El 15 de diciembre de 1972 el director italiano Bernardo Bertolucci estrenó en Roma su película El último tango en París, protagonizada por el legendario Marlon Brando y por la más bien desconocida actriz María Schneider.
La anécdota gira alrededor del feroz encuentro sexual entre Paul, americano de cuarenta y cinco años residente en París, quien acaba de perder a su infiel esposa que se ha suicidado, y Jeanne, frágil veinteañera aspirante a actriz.
Hace poco, y aupada por el empeño del movimiento #metoo, la Schneider recobró vigencia, a raíz de la célebre escena de sodomía que habría resultado ser real, según los auspiciantes de la cruzada.
En su momento, la película ya había desatado la furia de El Vaticano, aunque no precisamente por sus escenas sexuales, bastante moderadas por lo demás, si las comparamos con los niveles alcanzados por la pornografía en el siglo XXI.
Unos límites en los que ya no es el sexo lo que importa, sino el cuerpo en su condición de juguete: escenas en las que las parejas se consagran a echarse pedos y prenderles fuego con un encendedor.
Un regreso al más puro universo infantil.
Algo así como porno conceptual, para utilizar la jerga de la crítica en sus abordajes del llamado arte contemporáneo.
En realidad, la furia de la jerarquía vaticana poco tenía que ver con la mantequilla utilizada por Brando para sodomizar a María.
El furor bíblico fue desatado por el despiadado lenguaje usado para referirse a la institución familiar en particular y a todos los valores de la sociedad burguesa en general.
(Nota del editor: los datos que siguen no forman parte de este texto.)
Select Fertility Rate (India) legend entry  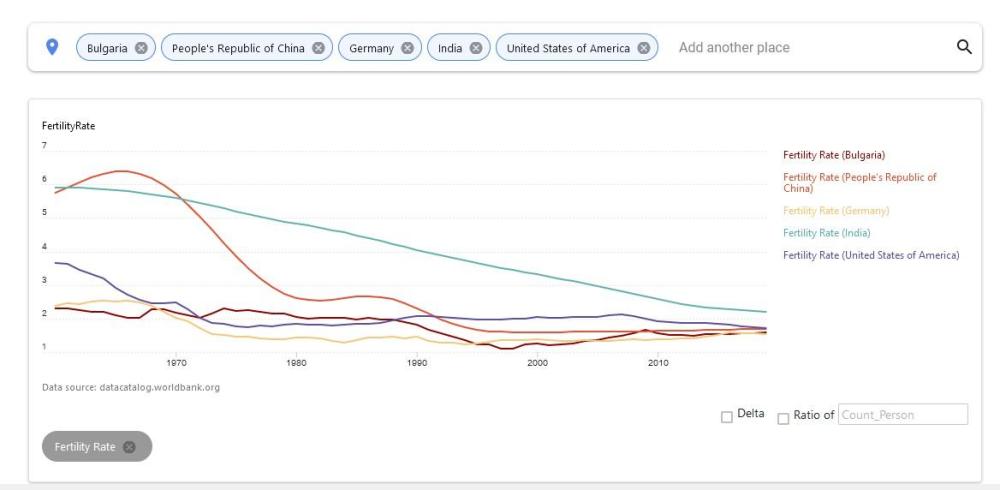click(x=826, y=233)
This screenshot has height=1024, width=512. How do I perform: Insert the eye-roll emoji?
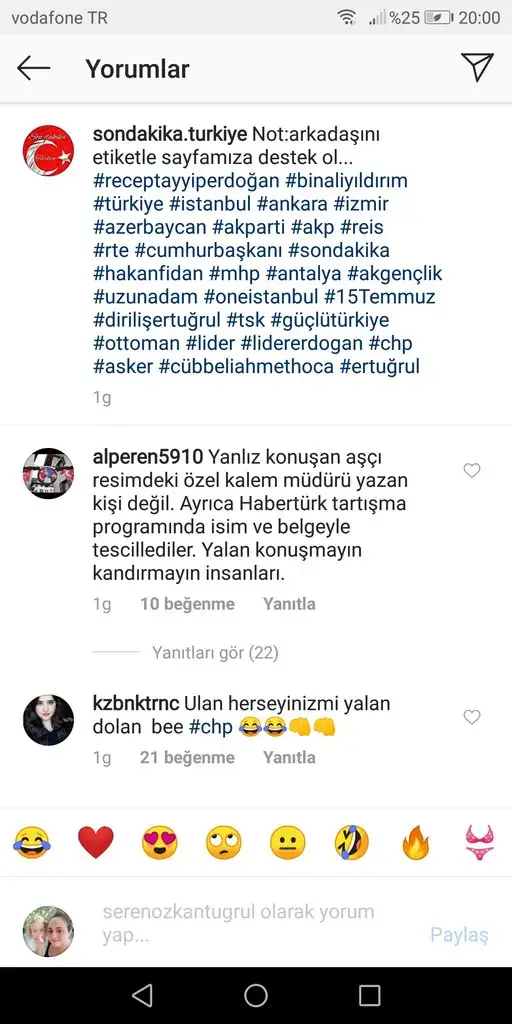tap(223, 842)
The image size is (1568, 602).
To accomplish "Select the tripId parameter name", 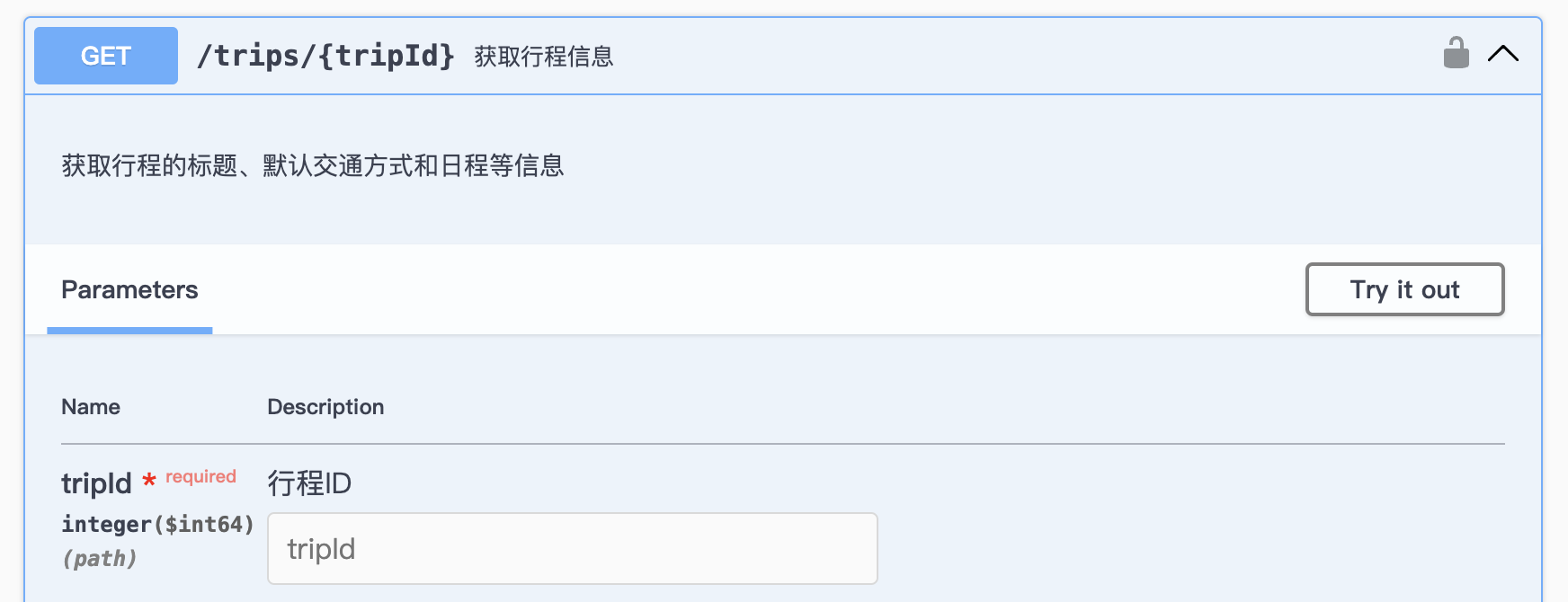I will (95, 482).

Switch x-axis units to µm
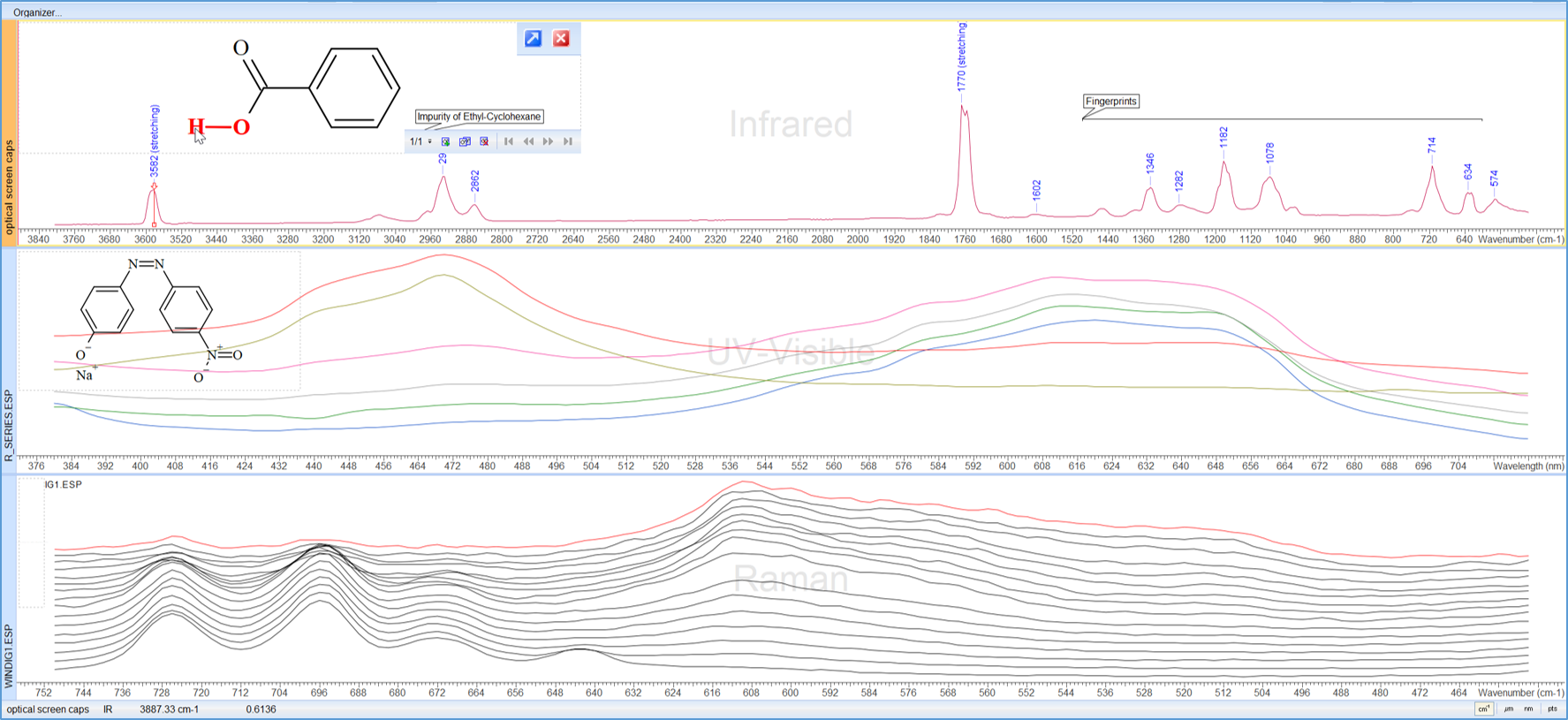(x=1508, y=709)
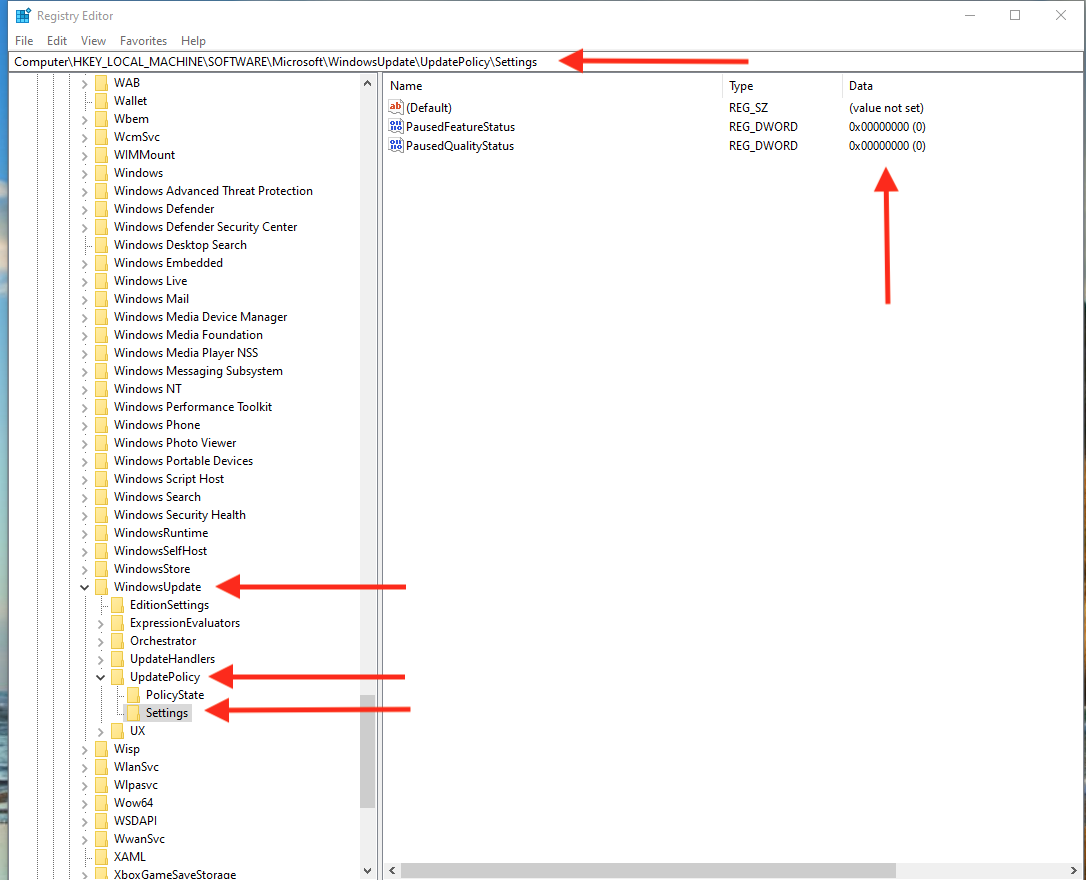Click the Orchestrator folder icon
This screenshot has height=880, width=1086.
pos(117,641)
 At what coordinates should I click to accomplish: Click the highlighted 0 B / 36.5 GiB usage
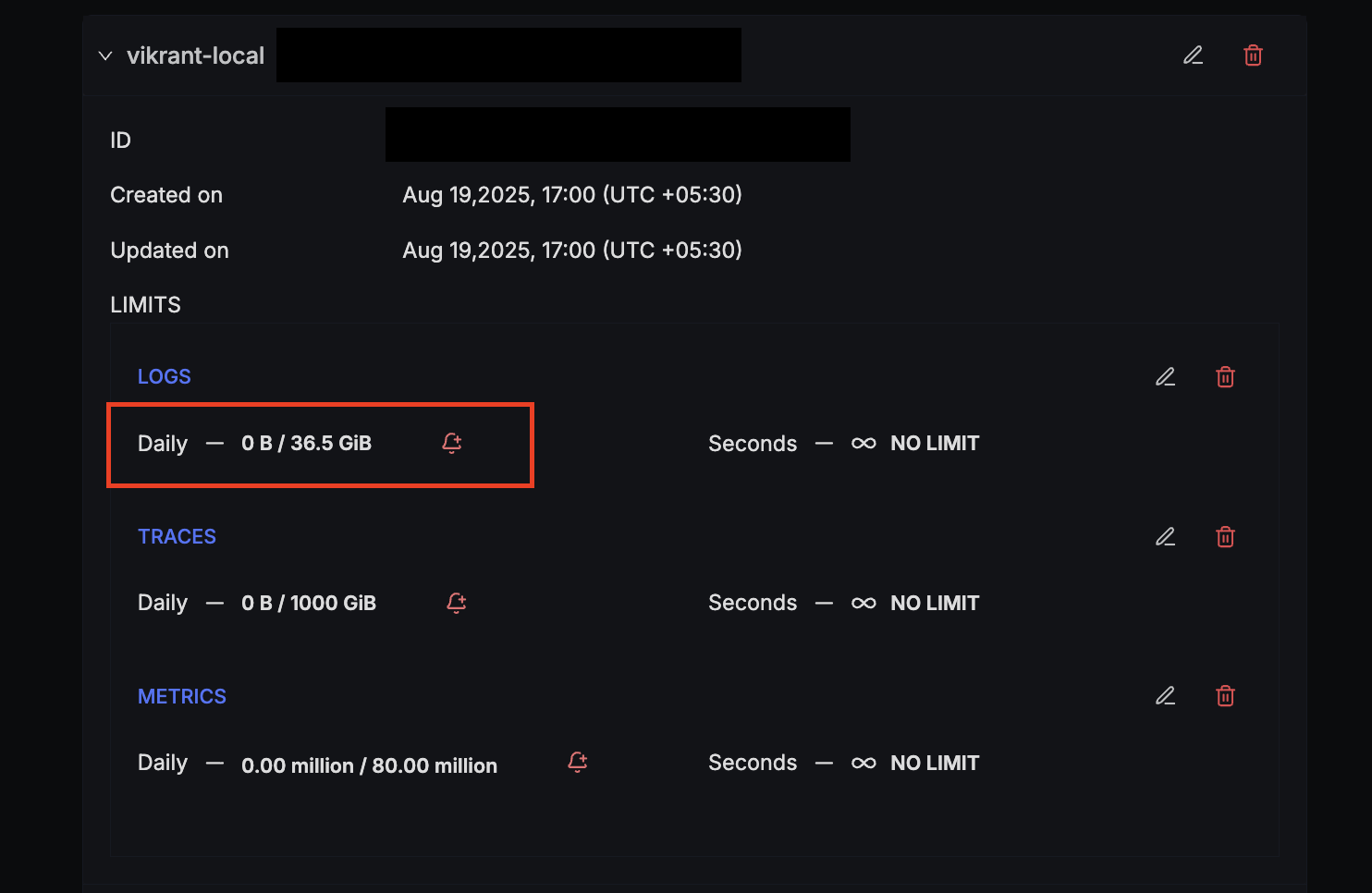pyautogui.click(x=306, y=443)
Ese hecho conecta por sí solo a El último tango en París con la mejor tradición de la literatura pornográfica escrita durante los siglos XVII y XVIII, es decir, en medio de las grandes discusiones animadas por La ilustración.
No es casualidad que en buena parte de las taxonomías emprendidas durante esos años, los pornógrafos compartan anaqueles con los filósofos y poetas de la época.
Es más: durante un par de siglos, la Biblioteca Nacional de París conservó un espacio denominado El Infierno, en el que estaban confinados los libros prohibidos.
Igual que en 1972, los poderes de la época sabían que a la liberación del cuerpo emprendida por los libertinos, le sucedería el desenmascaramiento y la rebelión frente a las otras formas de poder: político, religioso, económico y cultural.
Lo que en el siglo XIX se conocería con el nombre de anarquismo.
No por casualidad, los protagonistas de esos relatos eran marqueses, frailes, obispos. Yendo un poco más lejos, es importante recordar que la palabra Abadía (Abbayé, en francés) era utilizad de manera indistinta para referirse a las casas de putas y a las de los eclesiásticos.
¿Podía existir algo más anarquista que eso?
Tan anarquista como las palabras pronunciadas por Mademoiselle Eradice, en el momento de ser sodomizada por su preceptor, un famoso sacerdote jesuita:
“¡Ah, padre mío- exclamó ella-. ¡Qué felicidad! ¡Qué ventura me penetra! Oh sí, me siento en otro mundo. Se me va el alma. Se separa de la carne. Arrojad de mí, padre mío, cuanto quede de impuro. ¡Más, más, padre! ¡Empujad, empujad! Estoy viendo a los… án…geles. Más adentro… más… ¡Ah!…¡Ah!… Qúe rico… ¡Bendito San Francisco! ¡No me abandones! Siento el cordón… el cordón… el cordón… ¡No puedo más… ¡Me muero!
La escena aparece en las páginas de Thérése Philosophe, una de las dos o tres obras pornográficas más importantes del siglo XVIII, según lo consigna el historiador norteamericano Robert Darntnon en su libro El coloquio de los lectores.
La palabra pornografía ha transitado un camino de equívocos desde el momento mismo de su nacimiento.
En su sentido literal significa Escritura sobre las putas. Lo que reduce el asunto a una transacción comercial, al viejo y conocido concepto de la división del trabajo. En su sentido moral se refiere a lo obsceno y éste último vocablo sí que nos conduce a un laberinto de malentendidos:
¿Qué es lo obsceno? ¿Cuándo? ¿Para quién? ¿Dónde?
Ignoro si Bertolucci y el guionista de El último tango en París leyeron Thérése Philosophe, o al menos se asomaron, como gozosos mirones, al combate sexual entre el padre jesuita y Mademoiselle Eradice.
De lo que estoy seguro es de la indudable conexión entre la escena de la película de 1972 y la novela de 1748: bajo la aparente mecánica de los actos corría el río de la rebelión contra toda posible forma de dominio.
Y discurriendo, ni más ni menos, que bajo el puente levantado por pornógrafos y anarquistas.